Prompt 1
Present the records from the line containing "Show the 44 others who reacted" through the line containing "will click(x=150, y=138)." as a Markdown table with the columns Row and Line, numbering each line and omitting blank ones.

Extract provided
The Trouble with Quotas

You’ve developed your business plan and put the new sales compensation plan in place. You’re almost ready to go except for one thing… setting quotas for the sales organization. Quotas are an often-overlooked critical link between the sales force and your business objectives. Too often organizations spend a lot of time building the plan and the compensation program and then quickly set the quotas to be ready for the next year or the next quarter.

A Bad Quota Can Kill a Great Sales Compensation Plan
Many companies wait until the last moment or simply rely on historic performance or apply a “one size fits all” approach to setting quotas rather than understanding the true growth potential of accounts and the market. The result? Over 30% of companies don’t have their sales quotas ready in the first month of their fiscal year, almost half of companies end up adjusting quotas during the year, and many reps carry an unrealistic load. Why does this happen?

· Quotas Are Often a Last Moment Priority. The organization has invested time, energy, and resources in creating its sales strategy and the new sales compensation plan and has little energy, time, or tolerance left for developing market-based quotas.

· Ownership of the Quota Process May be in the Wrong Hands. Quotas may not be clearly owned in the organization with split accountability from the sales organization, sales operations, or finance. Often the organization that owns the quotas, like finance, is farthest from the market has and the least knowledge about market opportunity and sales organization capability.

Given data
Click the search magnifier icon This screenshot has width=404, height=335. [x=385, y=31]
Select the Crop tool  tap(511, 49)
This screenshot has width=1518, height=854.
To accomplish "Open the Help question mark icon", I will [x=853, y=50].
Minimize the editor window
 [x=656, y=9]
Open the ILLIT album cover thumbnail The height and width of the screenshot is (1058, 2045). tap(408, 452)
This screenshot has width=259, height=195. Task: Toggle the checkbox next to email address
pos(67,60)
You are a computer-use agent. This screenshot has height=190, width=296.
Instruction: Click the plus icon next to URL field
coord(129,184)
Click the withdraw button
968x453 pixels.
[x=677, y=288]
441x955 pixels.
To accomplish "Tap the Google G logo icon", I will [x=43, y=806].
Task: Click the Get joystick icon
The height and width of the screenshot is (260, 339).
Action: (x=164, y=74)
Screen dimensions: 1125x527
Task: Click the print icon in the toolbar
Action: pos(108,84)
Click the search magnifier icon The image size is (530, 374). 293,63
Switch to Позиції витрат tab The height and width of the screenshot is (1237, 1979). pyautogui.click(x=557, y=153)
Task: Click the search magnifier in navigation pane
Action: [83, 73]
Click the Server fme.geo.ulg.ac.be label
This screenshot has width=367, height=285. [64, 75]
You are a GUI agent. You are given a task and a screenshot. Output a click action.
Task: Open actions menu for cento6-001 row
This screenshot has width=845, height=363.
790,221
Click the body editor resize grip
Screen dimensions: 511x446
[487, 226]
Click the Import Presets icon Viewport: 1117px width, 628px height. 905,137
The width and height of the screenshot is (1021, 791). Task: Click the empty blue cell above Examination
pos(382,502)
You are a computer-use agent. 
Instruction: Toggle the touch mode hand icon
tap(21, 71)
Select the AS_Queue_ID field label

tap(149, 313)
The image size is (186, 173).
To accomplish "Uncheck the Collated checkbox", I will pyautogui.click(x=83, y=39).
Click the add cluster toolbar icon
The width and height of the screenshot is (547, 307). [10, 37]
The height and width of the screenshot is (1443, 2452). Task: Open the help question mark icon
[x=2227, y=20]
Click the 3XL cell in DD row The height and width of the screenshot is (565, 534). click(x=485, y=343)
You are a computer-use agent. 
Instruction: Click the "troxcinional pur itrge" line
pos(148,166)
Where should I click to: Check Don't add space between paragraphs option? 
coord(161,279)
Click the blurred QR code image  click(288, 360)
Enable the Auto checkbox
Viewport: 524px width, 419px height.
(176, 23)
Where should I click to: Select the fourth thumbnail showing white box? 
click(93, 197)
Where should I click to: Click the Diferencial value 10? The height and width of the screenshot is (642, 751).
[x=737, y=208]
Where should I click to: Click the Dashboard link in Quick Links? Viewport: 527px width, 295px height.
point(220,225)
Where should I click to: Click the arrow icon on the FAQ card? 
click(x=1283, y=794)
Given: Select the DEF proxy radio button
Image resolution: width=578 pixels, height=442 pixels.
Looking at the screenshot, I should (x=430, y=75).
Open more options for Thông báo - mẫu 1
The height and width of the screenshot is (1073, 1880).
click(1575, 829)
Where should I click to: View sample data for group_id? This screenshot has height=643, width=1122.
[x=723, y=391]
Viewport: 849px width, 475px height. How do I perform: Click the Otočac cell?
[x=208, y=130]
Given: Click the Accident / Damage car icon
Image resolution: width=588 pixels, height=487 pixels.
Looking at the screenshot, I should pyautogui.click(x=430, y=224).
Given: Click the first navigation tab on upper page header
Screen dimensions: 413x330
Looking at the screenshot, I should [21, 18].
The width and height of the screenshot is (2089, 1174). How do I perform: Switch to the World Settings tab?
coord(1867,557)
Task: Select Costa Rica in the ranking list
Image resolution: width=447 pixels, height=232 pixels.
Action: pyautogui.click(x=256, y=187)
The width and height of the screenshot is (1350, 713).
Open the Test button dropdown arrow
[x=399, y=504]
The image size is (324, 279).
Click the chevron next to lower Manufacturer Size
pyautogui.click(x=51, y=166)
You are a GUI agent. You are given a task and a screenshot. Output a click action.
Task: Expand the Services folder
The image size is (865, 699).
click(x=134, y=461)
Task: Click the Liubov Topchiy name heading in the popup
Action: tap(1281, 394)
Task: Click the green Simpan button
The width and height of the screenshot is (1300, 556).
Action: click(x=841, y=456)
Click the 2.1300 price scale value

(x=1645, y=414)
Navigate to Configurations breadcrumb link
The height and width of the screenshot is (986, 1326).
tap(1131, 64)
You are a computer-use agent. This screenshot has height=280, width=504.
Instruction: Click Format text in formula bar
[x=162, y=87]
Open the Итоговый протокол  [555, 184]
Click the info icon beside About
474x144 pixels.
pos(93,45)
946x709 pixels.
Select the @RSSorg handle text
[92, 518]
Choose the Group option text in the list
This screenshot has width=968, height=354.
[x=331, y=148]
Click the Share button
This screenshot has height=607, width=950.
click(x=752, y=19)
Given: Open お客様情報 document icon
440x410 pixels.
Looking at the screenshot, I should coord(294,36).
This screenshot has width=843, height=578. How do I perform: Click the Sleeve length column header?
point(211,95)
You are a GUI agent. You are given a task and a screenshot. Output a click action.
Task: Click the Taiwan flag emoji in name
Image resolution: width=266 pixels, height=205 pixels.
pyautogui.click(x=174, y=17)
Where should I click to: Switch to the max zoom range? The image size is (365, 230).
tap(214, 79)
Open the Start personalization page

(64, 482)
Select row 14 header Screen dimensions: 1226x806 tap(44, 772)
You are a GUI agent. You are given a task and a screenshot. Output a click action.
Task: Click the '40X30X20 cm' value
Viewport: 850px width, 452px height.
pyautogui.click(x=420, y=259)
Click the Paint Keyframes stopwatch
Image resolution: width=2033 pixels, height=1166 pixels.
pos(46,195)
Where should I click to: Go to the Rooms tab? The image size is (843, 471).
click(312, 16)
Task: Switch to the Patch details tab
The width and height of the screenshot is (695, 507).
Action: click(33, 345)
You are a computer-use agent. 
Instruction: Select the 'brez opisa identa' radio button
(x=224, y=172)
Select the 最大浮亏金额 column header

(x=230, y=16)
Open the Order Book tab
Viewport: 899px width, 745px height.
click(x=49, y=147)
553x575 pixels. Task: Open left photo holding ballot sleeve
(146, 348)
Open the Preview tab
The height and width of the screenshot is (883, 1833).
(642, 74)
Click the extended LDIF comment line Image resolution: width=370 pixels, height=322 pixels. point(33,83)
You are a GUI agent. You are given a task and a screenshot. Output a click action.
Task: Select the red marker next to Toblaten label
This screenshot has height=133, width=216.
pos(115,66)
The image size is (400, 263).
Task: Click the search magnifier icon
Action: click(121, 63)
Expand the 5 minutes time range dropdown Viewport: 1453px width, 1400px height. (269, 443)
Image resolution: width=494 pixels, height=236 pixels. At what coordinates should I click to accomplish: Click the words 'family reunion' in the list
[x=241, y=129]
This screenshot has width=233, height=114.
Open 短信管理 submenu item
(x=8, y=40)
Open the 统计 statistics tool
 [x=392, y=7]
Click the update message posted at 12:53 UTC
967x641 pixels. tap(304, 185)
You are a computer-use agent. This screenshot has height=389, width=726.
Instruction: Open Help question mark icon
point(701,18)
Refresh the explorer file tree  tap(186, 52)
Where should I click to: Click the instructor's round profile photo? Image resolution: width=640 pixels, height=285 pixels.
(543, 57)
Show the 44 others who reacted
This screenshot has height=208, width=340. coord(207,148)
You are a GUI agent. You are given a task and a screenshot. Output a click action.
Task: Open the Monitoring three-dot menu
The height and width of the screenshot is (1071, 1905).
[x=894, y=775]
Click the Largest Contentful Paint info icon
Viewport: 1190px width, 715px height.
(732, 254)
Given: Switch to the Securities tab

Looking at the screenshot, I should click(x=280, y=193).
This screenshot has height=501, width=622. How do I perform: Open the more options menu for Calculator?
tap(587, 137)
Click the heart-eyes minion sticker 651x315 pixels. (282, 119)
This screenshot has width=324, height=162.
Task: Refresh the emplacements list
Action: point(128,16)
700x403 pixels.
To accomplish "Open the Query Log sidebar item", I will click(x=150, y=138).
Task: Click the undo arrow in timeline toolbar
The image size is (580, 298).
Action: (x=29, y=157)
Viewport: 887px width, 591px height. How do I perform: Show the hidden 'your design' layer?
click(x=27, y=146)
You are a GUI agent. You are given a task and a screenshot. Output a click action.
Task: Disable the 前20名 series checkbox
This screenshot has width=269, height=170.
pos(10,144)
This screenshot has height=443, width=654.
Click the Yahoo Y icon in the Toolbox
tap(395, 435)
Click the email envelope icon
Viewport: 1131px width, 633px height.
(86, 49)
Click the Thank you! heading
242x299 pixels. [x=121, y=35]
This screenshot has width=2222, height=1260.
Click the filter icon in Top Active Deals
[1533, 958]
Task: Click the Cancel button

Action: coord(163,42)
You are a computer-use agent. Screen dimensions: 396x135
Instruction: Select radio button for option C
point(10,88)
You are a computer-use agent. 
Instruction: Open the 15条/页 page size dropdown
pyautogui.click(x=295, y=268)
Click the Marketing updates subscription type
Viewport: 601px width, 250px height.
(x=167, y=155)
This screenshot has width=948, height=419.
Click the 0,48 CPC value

Prompt 2
Carry the piece on sales quotas forward from its last sentence.

Final result 1
| Row | Line |
|---|---|
| 1 | Show the 44 others who reacted |
| 2 | This screenshot has height=208, width=340. coord(207,148) |
| 3 | You are a GUI agent. You are given a task and a screenshot. Output a click action. |
| 4 | Task: Open the Monitoring three-dot menu |
| 5 | The height and width of the screenshot is (1071, 1905). |
| 6 | [x=894, y=775] |
| 7 | Click the Largest Contentful Paint info icon |
| 8 | Viewport: 1190px width, 715px height. |
| 9 | (732, 254) |
| 10 | Given: Switch to the Securities tab |
| 11 | Looking at the screenshot, I should click(x=280, y=193). |
| 12 | This screenshot has height=501, width=622. How do I perform: Open the more options menu for Calculator? |
| 13 | tap(587, 137) |
| 14 | Click the heart-eyes minion sticker 651x315 pixels. (282, 119) |
| 15 | This screenshot has width=324, height=162. |
| 16 | Task: Refresh the emplacements list |
| 17 | Action: point(128,16) |
| 18 | 700x403 pixels. |
| 19 | To accomplish "Open the Query Log sidebar item", I will click(x=150, y=138). |

Final result 2
· The Organization Lacks the Right Information or a Consistent Methodology. Setting and allocating accurate quotas can be downright confusing and difficult without a logical methodology or information on addressable market opportunity. It’s a lot easier (but in the end more costly) to just evenly spread the goal across the sales force.

Quotas are frequently developed by traditional methods that consider only what the company wants, rather than the true market opportunity and sales force capability. Too often they are assigned after the start of the year (and after reps have worked for a few months on the new sales compensation plan) and then are tinkered with during the year. The results of not developing market-based quotas can include erratically allocated and inequitable goals, missed corporate growth objectives, overpayment and high compensation costs, and a de-motivated sales force that eventually dismisses the strategy and the comp plan.

Instead of overlooking it, companies need to seriously scrutinize their quota system and its ties to compensation and effectiveness. When the field is not selling as forecasted, the reason could lie with quota issues like allocation, goal equity, achievability, performance penalties, adjustments, and perhaps most important, market responsiveness. The problem is sometimes that quotas are being set top-down instead of bottom-up. They reflect what the company wants, rather than what the market will bear.

The challenge is to recognize the cause and effect relationship between quotas and results and develop quotas around market opportunity. Then make sure those quotas complement the compensation plan and are programmed to create sales effectiveness.

What Are We Looking For?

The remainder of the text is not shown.